▶ [Check your understanding]:
A. In the passage on cystine measurement, which principles does the method's less invasive blood collection support?
B. Carry on the passage on cystine measurement, starting after its final sentence.

Traditional methodologies for cystine measurement, although widely validated, often require relatively large sample volumes and labor-intensive preparation steps. These requirements significantly limit their feasibility in small animal research, where the total circulating blood volume is low and repeated sampling can introduce physiological stress or confounding hematologic alterations [20,28]. The approach described here was designed to address these limitations by markedly reducing the required blood volume while simultaneously preserving analytical precision, reproducibility, and sensitivity.
The ability to accurately quantify cystine from micro-scale blood volumes is particularly relevant for murine and other small-animal models of cystinosis, where repeated sampling and longitudinal studies are essential. By minimizing the invasiveness of blood collection, through techniques such as microsampling, capillary draws, and serial tail vein collections, this method supports more ethical experimental designs in line with the principles of the 3Rs (Replacement, Reduction, and Refinement) [29,30]. Furthermore, the improved sensitivity of the assay facilitates the detection of subtle variations in cystine levels, which may provide valuable insights into both basic research and preclinical drug evaluation pipelines. This, in turn, improves the resolution of pharmacokinetic and pharmacodynamic analyses, as the ability to perform repeated sampling within the same subject eliminates the inter individual variability inherent in composite sampling strategies and allows for far more detailed kinetic modeling.

▶ [Stored data]:
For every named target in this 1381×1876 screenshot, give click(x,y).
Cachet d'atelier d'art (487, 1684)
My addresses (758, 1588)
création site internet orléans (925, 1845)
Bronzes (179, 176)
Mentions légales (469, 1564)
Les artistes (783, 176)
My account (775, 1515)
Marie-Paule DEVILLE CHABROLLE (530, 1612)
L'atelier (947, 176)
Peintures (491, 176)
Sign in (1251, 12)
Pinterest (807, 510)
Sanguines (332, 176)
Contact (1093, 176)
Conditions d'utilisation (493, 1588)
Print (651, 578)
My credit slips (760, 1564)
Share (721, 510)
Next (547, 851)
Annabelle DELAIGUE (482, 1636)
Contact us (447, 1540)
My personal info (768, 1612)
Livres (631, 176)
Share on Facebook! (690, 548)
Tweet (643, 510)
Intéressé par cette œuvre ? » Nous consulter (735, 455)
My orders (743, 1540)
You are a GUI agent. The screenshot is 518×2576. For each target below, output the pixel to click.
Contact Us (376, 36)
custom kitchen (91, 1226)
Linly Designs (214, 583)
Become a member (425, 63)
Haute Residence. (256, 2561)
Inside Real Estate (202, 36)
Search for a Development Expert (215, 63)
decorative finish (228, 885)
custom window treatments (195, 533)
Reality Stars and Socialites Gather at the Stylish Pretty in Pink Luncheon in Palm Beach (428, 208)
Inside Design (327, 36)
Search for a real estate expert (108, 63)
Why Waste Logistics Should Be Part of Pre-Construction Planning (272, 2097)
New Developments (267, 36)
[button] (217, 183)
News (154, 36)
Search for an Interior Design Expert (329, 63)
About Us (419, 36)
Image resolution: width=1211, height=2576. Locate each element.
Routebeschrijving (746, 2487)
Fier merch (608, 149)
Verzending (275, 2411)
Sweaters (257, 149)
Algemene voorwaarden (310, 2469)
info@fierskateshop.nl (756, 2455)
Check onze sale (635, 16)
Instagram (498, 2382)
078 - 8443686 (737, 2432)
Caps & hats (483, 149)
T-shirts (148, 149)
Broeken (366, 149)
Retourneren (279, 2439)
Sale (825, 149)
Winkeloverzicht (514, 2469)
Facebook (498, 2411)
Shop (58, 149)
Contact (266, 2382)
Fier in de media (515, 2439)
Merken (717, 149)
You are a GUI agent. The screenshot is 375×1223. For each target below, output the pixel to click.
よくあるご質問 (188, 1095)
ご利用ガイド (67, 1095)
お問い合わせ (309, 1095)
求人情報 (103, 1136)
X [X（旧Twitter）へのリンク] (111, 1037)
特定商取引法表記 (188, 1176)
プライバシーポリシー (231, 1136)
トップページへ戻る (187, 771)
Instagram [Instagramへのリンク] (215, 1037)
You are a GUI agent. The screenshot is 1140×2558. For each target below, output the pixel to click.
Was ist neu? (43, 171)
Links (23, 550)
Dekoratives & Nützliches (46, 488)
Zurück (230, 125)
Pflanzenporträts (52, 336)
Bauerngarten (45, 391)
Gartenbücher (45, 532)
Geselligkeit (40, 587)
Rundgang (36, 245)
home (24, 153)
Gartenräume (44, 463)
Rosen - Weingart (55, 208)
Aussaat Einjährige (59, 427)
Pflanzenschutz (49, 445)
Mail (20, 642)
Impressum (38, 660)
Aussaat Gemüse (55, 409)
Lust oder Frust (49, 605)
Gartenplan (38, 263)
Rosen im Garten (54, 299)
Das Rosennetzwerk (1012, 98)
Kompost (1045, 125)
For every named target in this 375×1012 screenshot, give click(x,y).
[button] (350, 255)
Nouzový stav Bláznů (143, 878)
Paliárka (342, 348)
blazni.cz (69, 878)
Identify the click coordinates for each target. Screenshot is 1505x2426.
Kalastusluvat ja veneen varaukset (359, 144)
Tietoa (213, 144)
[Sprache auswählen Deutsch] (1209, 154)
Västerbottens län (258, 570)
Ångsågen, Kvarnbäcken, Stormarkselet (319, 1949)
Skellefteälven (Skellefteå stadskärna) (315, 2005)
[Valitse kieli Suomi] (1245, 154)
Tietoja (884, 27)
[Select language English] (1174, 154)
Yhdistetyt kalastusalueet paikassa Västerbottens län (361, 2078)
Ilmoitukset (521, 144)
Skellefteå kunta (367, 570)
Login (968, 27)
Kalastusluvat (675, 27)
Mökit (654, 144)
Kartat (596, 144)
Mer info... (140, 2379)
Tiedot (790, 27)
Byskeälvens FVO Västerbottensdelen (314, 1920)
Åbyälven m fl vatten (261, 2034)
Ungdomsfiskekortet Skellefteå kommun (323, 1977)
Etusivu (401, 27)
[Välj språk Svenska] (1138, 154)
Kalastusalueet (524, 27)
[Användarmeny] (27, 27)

▶ [Answers for the tasks]:
A. The 3Rs: Replacement, Reduction, and Refinement.

B.
Elevated mean leukocyte cystine concentrations are a significant risk factor for accelerated progression to end stage kidney disease in patients with cystinosis [31,32]. In this context, the potential translation of our micro-scale technique to clinical practice could represent a transformative shift in the management of pediatric cystinosis. Current clinical monitoring requires relatively large blood volumes, which, particularly in infants and young children often necessitate painful venipuncture procedures. A microsampling or capillary based approach analogous to the one presented here could greatly reduce the physical and psychological burden of routine monitoring, enabling cystine measurement with significantly improved temporal resolution. Such advancements would allow clinicians to more precisely track cystine depletion kinetics, tailor cysteamine dosing regimens, and respond rapidly to deviations in therapeutic control, ultimately enhancing both safety and efficacy.
Although the protocol described in this study has not yet been evaluated in human pediatric samples, its validation in clinical contexts could introduce a new paradigm for cystinosis management, providing a practical tool for routine microsample-based monitoring. Establishing its applicability in human microsamples would open the possibility for minimally invasive, high frequency monitoring strategies that could meaningfully improve long term outcomes for children with cystinosis.